The records »

** BEGIN **

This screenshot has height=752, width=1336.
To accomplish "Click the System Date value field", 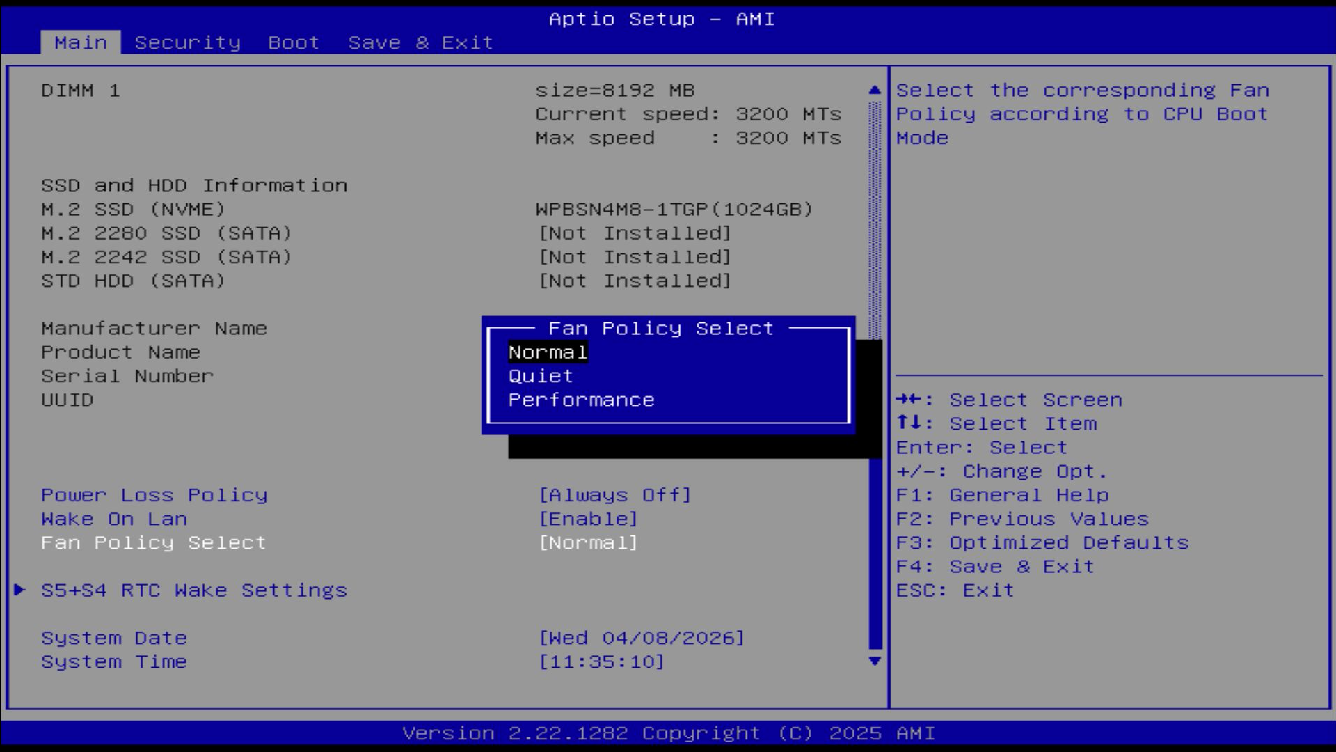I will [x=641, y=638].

** END **
** BEGIN **

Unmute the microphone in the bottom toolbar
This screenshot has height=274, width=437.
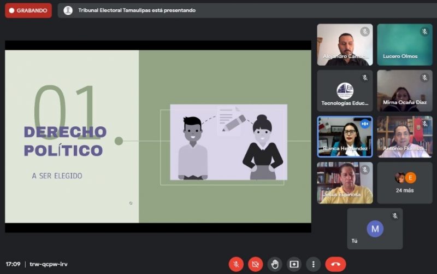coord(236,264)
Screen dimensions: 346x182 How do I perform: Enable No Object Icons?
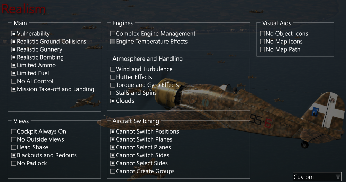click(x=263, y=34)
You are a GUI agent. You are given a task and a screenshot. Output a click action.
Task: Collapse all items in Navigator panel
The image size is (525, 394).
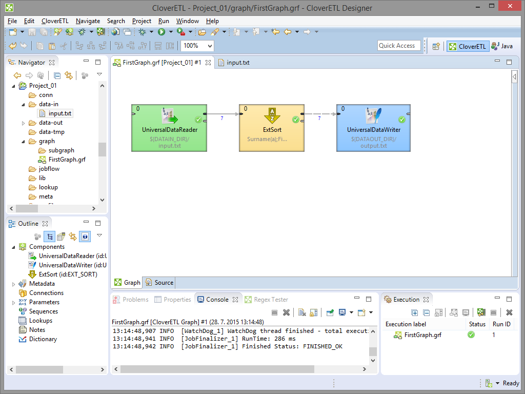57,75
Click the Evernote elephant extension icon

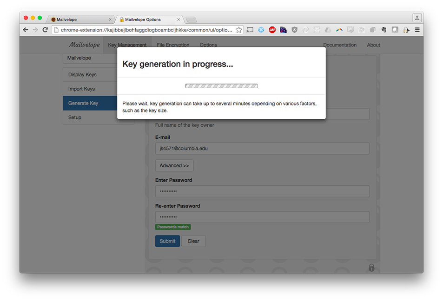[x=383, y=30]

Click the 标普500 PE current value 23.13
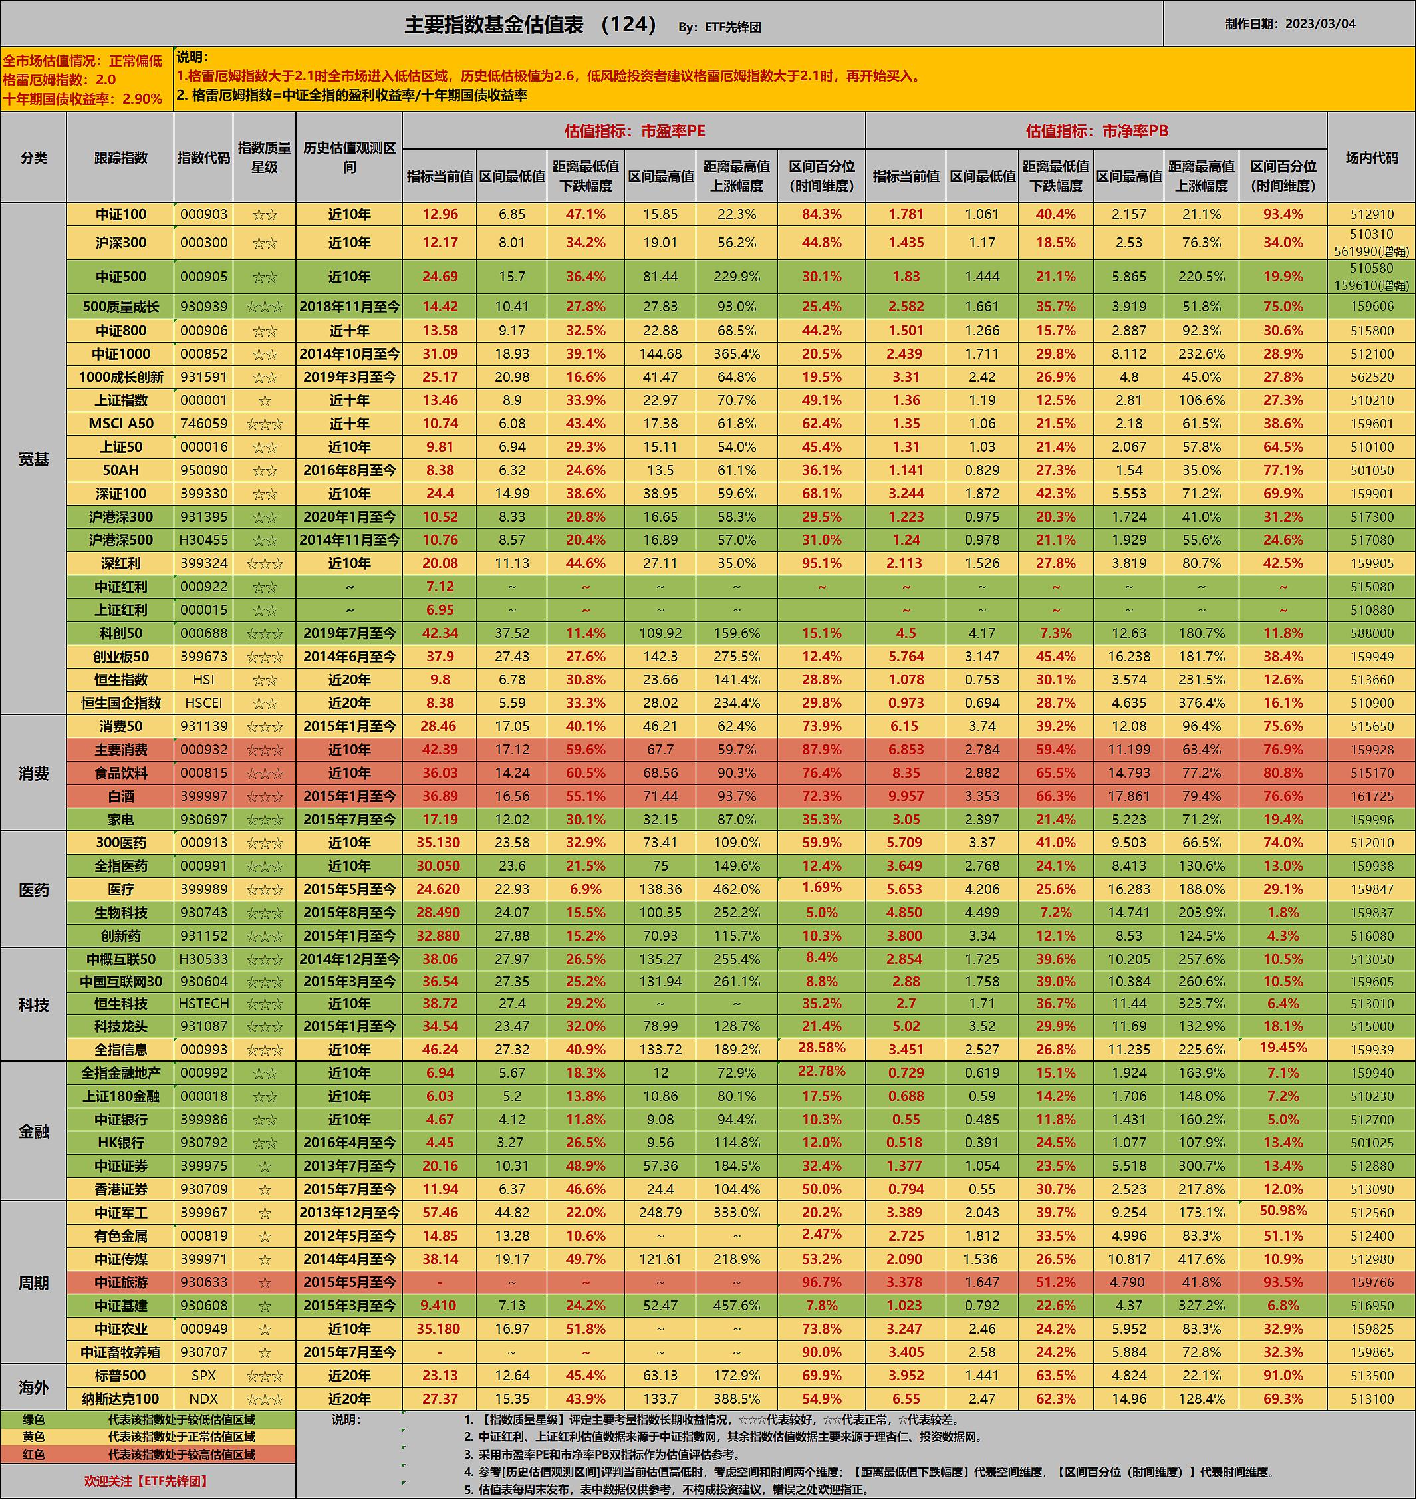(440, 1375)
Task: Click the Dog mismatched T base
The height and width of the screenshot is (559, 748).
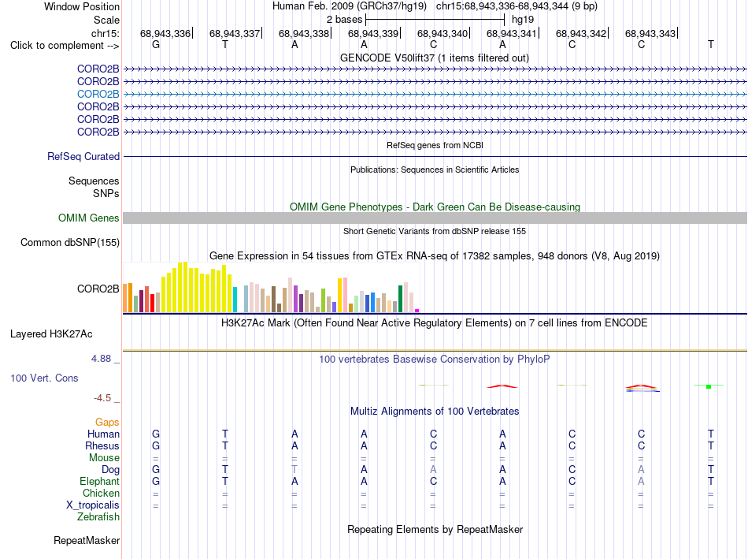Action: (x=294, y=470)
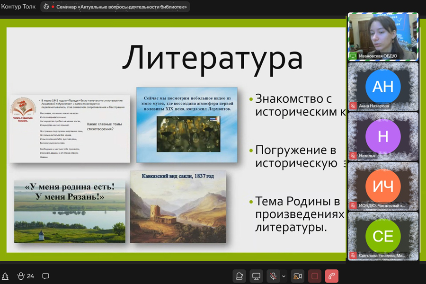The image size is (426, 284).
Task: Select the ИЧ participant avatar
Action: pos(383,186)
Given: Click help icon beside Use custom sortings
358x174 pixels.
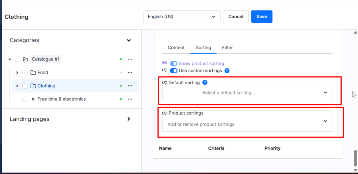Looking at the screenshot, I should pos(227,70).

** END **

Instruction »
Reproduce the records starting at the line containing "Screen dimensions: 346x182" and ending at the line containing "Looking at the", putting "Outline panel" in place of "Navigator panel" and keeping everything else the same. Leave the pictures out of your answer.

Finished task »
Screen dimensions: 346x182 How do I perform: Enable No Object Icons?
click(x=263, y=34)
You are a GUI agent. You are given a task and a screenshot. Output a click action.
Task: Collapse all items in Outline panel
The image size is (525, 394).
57,75
Click the Evernote elephant extension icon

[x=383, y=30]

Click the 标普500 PE current value 23.13
(440, 1375)
Task: Click the Dog mismatched T base
The height and width of the screenshot is (559, 748).
Action: (x=294, y=470)
The image size is (426, 284).
Task: Select the ИЧ participant avatar
Action: pos(383,186)
Given: Click help icon beside Use custom sortings
358x174 pixels.
Looking at the screenshot, I should pos(227,70).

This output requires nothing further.